Islamic teaching is at the heart of Islamic Relief Worldwide’s work on gender justice and our work is guided by the principled application of justice and fairness for which the Prophet Muhammad (pbuh) stood. For example, the Prophet Muhammad (pbuh) took significant, historic and globally significant measures in the positive treatment of women and girls, which were radical for his time considering the wider socio-cultural context of seventh century Arabia. Through his leadership and personal example, for the first time in human existence, women gained the right to retain ownership of their own wealth, business and property and acquired inheritance rights. He further banned female infanticide and emphasised the education of girls.
It is in this spirit of justice towards all human beings, which is so central within Islamic law and which was embodied in the prophetic model, upon which Islamic Relief Worldwide strives to operate.
Poor reproductive health is a major concern in the developing world, including in all of the countries in which Islamic Relief Worldwide operates. More than one thousand women per day die unnecessarily from pregnancy and childbirth related health issues and nearly all of these are in the developing world. This means that annually, more than half a million women die as a result of pregnancy or childbirth complications.
Higher mortality rates among women, infants and children are strongly associated with the risk factors of giving birth when a woman is too young or too old, birth spacing is too close, there are multiple births, or a woman has a pre-existing health condition.
Islamic Relief Worldwide is committed to improving reproductive health in our operational countries, through which we contribute towards achieving the Millennium Development Goals. This requires better antenatal, delivery, postnatal and newborn care; providing services for family planning; eliminating unsafe abortion; combating Aids, STIs and harmful practices; and promoting sexual health education
Islamic Relief, as an international humanitarian and development organisation, is well-positioned to make a significant contribution in the area of gender justice, which is exemplified through its unique combination of faith-based approach and access to communities, particularly to affected parts of the Muslim world.

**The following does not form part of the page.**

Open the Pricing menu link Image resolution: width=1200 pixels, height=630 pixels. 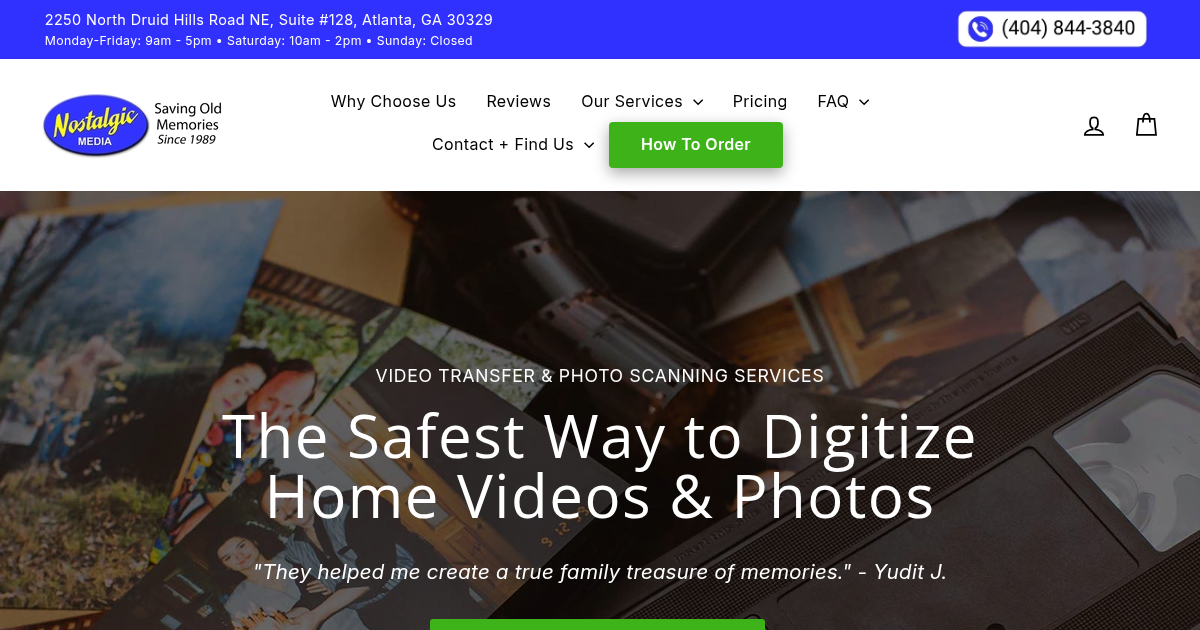tap(759, 101)
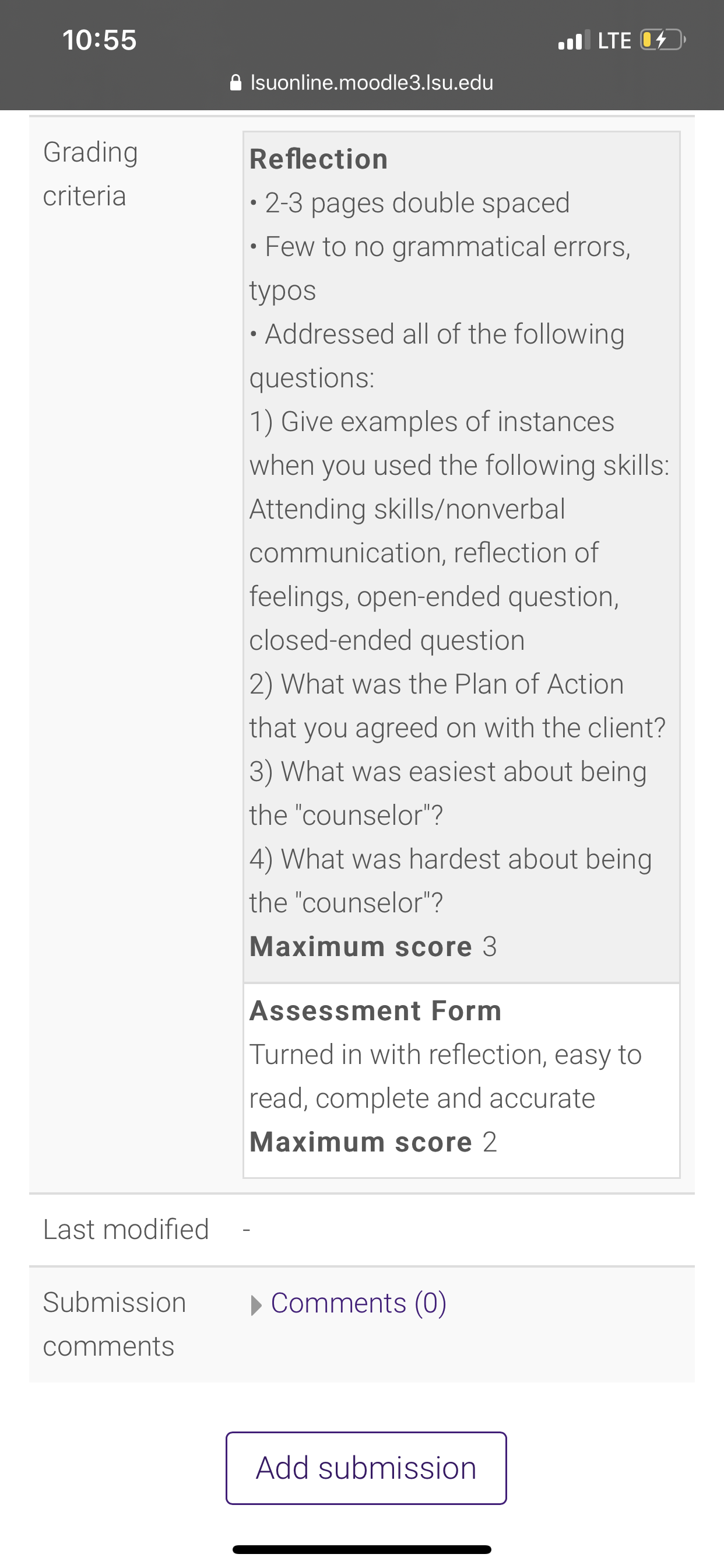Expand the Comments disclosure triangle
Viewport: 724px width, 1568px height.
tap(256, 1304)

Our development work in gender justice focuses on poverty eradication; humanitarian aid; emergency relief; fragility; conflict; education; healthcare; access to infrastructure, financial services, markets and business-enabling environments; water supply and sanitation; transport, mobility, migration and freedom of movement; and access to information and communication technologies.
Further, through our faith-inspired policy work, we are able to tackle challenging issues within Muslim societies, which impact long-term development goals, such as marriage and family life; empowerment; and reproductive and sexual health. We are also committed to tackling issues around climate change, which greatly impacts women and girls as a consequence of climate related disasters in the long-term, through, for example, our Disaster Risk Reduction (DRR) programmes.
Islamic Relief is further committed to the United Nations Millennium Development Goals (MDGs) pertaining to gender, which impacts four of the UN’s eight MDGs: Goal 3: promoting gender equality and empowering women; Goal 4: reducing child mortality; Goal 5: improving maternal health; and Goal 6: combating HIV/AIDS, malaria and other diseases. Islamic relief is also proactively engaged in discourse on the post-2015 agenda, advocating for more action, fairer treatment, better access to services and the eradication of harm to women and girls in the developing world.